Zen + Kungfu = Shaolin Temple

Shaolin Temple is a monastery in the Songshan Mountains of Henan, but it is not the kind of monastery where one finds pious, kindly old men gently sauntering about. The monks at Shaolin are gentle, yes, but also fierce as tigers. They have calm eyes and big biceps. As strong and agile as they are committed to spiritual enlightenment, Shaolin monks have dedicated their lives to the twin arts of kungfu and zen meditation. You may be thinking: is this not a contradiction? While this monastic practice is certainly unusual, they would actually fight only in self-defense, and rarely, if at all, do they use it in this way. Primarily, the practice in itself of kungfu is an intense physical and spiritual exercise. The result: fierce, dedicated, passionate monks in tip-top physical condition.
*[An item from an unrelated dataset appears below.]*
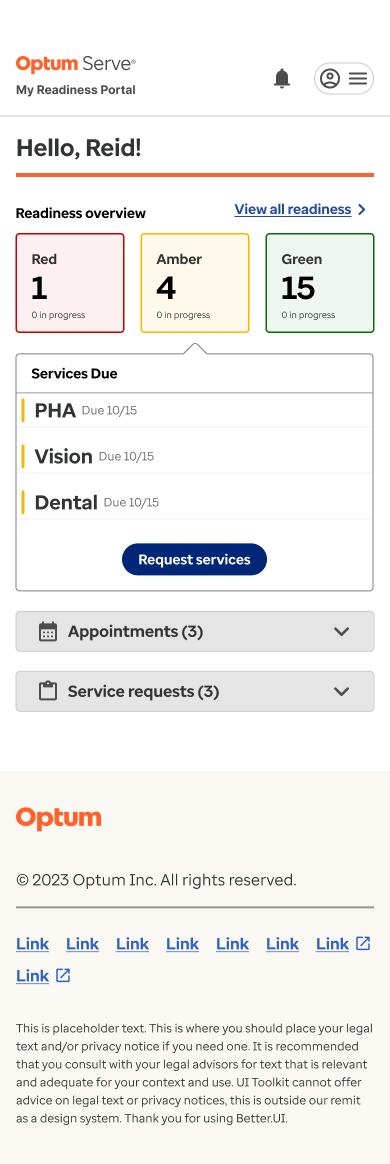
Task: Open the PHA service due item
Action: tap(195, 410)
While I visited, Shaolin Temple was hosting a kungfu camp for youth, and twice a day over a thousand boys spread out onto the campus to practice. They jumped, punched, kicked, and shouted in unison and in formation. I marveled at the discipline, and they seemed to take such joy out of such hard work. The scene reminded me of the summer soccer camps I used to do as a child, with one noticeable difference: with soccer and other sports, one trained to defeat an opponent; in kungfu, it seemed, one trained to develop oneself.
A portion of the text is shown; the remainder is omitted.